# [Data provided]
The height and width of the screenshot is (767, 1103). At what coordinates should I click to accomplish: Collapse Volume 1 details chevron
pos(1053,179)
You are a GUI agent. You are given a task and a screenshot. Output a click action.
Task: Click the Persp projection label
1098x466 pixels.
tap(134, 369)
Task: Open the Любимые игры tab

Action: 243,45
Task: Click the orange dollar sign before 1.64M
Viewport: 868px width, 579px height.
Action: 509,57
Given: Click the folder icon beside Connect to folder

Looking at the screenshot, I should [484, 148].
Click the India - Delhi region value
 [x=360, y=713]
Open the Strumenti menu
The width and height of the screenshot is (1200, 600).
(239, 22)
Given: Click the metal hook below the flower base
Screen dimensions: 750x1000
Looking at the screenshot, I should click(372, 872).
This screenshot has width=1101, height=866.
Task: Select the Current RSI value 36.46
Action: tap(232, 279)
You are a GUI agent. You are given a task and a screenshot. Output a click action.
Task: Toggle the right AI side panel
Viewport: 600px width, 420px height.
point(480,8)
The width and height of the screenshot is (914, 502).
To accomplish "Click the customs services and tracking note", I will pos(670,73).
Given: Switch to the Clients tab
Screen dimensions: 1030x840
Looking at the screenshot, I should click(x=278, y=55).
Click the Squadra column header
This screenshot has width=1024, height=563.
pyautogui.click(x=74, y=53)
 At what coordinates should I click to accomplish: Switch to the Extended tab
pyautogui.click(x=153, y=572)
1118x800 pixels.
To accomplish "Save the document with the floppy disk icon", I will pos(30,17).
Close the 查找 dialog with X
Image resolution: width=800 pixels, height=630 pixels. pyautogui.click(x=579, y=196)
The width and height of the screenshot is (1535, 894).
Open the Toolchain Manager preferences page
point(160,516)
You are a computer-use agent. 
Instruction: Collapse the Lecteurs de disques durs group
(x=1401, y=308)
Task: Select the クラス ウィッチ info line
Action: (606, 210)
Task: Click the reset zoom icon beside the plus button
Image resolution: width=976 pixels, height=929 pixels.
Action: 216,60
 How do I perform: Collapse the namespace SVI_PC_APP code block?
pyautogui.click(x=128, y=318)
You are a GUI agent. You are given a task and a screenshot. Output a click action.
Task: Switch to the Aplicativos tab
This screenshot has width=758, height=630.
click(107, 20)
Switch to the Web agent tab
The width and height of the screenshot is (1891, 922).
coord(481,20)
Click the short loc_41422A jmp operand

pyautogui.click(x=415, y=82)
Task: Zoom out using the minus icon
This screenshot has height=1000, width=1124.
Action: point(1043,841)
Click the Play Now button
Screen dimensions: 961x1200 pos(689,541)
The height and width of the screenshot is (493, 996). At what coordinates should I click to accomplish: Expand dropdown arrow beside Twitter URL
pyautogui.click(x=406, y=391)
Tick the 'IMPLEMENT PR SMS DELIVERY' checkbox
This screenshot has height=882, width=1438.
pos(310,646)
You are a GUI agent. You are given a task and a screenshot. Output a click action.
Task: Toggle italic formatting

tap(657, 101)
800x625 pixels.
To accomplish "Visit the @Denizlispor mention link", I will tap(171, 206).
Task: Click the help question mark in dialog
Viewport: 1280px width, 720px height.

# [Your goal]
Everything from the first line of the entries above through the line with "Task: Click the reset" is to be reproduced exactly, and nothing else.

# [Written reply]
The height and width of the screenshot is (767, 1103). At what coordinates should I click to accomplish: Collapse Volume 1 details chevron
pos(1053,179)
You are a GUI agent. You are given a task and a screenshot. Output a click action.
Task: Click the Persp projection label
1098x466 pixels.
tap(134, 369)
Task: Open the Любимые игры tab

Action: 243,45
Task: Click the orange dollar sign before 1.64M
Viewport: 868px width, 579px height.
Action: 509,57
Given: Click the folder icon beside Connect to folder

Looking at the screenshot, I should [484, 148].
Click the India - Delhi region value
 [x=360, y=713]
Open the Strumenti menu
The width and height of the screenshot is (1200, 600).
(239, 22)
Given: Click the metal hook below the flower base
Screen dimensions: 750x1000
Looking at the screenshot, I should click(372, 872).
This screenshot has width=1101, height=866.
Task: Select the Current RSI value 36.46
Action: tap(232, 279)
You are a GUI agent. You are given a task and a screenshot. Output a click action.
Task: Toggle the right AI side panel
Viewport: 600px width, 420px height.
point(480,8)
The width and height of the screenshot is (914, 502).
To accomplish "Click the customs services and tracking note", I will pos(670,73).
Given: Switch to the Clients tab
Screen dimensions: 1030x840
Looking at the screenshot, I should click(x=278, y=55).
Click the Squadra column header
This screenshot has width=1024, height=563.
pyautogui.click(x=74, y=53)
 At what coordinates should I click to accomplish: Switch to the Extended tab
pyautogui.click(x=153, y=572)
1118x800 pixels.
To accomplish "Save the document with the floppy disk icon", I will pos(30,17).
Close the 查找 dialog with X
Image resolution: width=800 pixels, height=630 pixels. pyautogui.click(x=579, y=196)
The width and height of the screenshot is (1535, 894).
Open the Toolchain Manager preferences page
point(160,516)
You are a computer-use agent. 
Instruction: Collapse the Lecteurs de disques durs group
(x=1401, y=308)
Task: Select the クラス ウィッチ info line
Action: (606, 210)
Task: Click the reset zoom icon beside the plus button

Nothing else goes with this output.